Dr. Frederick P. Lenz, "Rama" to his students and associates, dedicated his life to the proposition that Westerners in a modern, fast-paced America can achieve spiritual enlightenment, without religious ceremony, and better enjoy the benefits of an American lifestyle by embracing and practicing the principles of Zen Buddhism, meditation, yoga and related Buddhist practices. Rama's vision is embodied in the Foundation's core values: to spread as broadly and for so long as possible throughout American society the knowledge and benefits of these disciplines, using where feasible Rama's own writings, tapes and music as an aid. The challenge for those who carry on in Rama's name is to translate this ancient body of wisdom, which includes for example Tantric Buddhism, Vajrayana Buddhism and Tibetan yoga, into a system of practice adapted for Americans so they may more easily share in its benefits. The Foundation seeks partners with which to establish such programs and will make grants to other qualified charitable organizations which share the Foundation's vision, or which offer programs that will promote the Foundation's goals.

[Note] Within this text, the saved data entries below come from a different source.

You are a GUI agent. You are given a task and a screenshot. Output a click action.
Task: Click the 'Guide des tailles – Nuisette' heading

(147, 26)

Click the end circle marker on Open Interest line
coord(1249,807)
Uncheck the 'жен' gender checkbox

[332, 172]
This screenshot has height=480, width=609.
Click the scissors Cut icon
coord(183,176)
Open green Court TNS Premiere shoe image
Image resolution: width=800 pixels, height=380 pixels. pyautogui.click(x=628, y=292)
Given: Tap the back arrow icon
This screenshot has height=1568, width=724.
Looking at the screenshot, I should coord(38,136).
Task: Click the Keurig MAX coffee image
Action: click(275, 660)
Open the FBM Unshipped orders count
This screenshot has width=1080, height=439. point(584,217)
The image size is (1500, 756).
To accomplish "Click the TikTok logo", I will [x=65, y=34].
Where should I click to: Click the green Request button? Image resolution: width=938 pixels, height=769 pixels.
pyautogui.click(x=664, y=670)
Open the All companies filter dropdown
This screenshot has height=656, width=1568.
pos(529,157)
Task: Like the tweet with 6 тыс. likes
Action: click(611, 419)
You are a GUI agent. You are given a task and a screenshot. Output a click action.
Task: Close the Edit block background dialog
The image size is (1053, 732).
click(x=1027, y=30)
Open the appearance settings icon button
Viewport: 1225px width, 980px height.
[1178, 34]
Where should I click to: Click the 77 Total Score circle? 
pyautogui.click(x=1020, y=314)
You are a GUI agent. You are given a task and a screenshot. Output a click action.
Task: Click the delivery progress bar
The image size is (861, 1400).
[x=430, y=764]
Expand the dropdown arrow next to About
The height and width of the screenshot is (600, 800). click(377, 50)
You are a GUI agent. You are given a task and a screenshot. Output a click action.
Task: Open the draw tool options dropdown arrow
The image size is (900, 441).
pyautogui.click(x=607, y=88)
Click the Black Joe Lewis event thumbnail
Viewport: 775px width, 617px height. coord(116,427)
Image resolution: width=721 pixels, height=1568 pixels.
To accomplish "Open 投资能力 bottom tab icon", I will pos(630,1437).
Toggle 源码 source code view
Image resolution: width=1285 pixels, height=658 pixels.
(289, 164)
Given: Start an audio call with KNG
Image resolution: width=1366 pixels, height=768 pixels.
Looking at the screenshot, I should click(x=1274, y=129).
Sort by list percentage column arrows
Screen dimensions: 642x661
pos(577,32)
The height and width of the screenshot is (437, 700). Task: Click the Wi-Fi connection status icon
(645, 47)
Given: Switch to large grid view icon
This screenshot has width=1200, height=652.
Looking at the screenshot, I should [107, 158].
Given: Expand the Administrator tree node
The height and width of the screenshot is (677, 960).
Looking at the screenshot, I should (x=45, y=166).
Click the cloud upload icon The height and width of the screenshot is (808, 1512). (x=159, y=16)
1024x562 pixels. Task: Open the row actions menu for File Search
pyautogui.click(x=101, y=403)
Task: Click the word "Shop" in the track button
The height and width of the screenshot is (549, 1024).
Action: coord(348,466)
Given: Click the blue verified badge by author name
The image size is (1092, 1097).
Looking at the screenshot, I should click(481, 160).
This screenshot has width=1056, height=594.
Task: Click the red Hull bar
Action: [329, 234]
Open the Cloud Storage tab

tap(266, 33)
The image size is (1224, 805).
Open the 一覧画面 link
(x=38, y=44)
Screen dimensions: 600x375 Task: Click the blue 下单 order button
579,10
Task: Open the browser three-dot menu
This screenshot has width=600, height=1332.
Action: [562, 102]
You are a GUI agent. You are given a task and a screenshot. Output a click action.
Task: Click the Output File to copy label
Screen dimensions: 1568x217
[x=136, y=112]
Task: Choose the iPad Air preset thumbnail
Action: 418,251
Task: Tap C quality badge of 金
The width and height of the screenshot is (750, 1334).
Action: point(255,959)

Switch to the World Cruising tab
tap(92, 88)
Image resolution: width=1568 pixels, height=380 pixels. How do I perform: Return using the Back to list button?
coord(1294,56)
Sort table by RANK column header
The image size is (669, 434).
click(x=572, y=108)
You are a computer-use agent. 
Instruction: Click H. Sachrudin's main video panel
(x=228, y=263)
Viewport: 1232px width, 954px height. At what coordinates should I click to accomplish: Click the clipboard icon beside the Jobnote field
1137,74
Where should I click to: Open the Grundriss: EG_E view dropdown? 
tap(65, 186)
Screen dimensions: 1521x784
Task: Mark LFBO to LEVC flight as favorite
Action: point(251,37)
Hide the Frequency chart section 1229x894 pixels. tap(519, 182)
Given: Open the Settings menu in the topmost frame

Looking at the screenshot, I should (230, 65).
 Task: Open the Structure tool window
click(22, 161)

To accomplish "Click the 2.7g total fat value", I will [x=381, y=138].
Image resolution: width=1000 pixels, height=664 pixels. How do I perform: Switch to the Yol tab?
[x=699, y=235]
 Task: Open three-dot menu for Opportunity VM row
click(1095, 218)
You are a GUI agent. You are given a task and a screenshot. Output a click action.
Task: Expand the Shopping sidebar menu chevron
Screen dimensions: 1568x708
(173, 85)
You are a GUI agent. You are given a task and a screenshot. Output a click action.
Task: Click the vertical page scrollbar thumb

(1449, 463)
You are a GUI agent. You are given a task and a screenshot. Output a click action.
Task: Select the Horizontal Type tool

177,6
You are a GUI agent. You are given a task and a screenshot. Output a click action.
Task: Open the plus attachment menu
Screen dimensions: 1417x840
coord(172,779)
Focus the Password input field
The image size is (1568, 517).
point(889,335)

"Rama's" vision is embodied in the Foundation's core values: that you can get something called "enlightenment." Now there is such a thing as enlightenment, but when it is dangled out there as something separate and apart from the life you're living, it's not the thing in which Buddhists are actually engaged.

I daresay you'll be hard pressed to find much Buddhism in "Rama's" writings.

And how can this not but look like a joke to Asians, that Americans engaged in this are utter fools?

Lenz only got as far as he did because at the time he did it Buddhism had not penetrated much of American society; Chinese restaurants - think about that. That was Americans' experience with Asia at the time.

Buddhism still has not penetrated much of American society, and the evident lack of obligation some teachers seem to feel towards their ancestral teachers is appalling.

1 comment:

DZen said...

Rama's teachings had a positive effect on his students' lives. That was more important to them than how Rama's teachings appeared to the so-called "mainstream."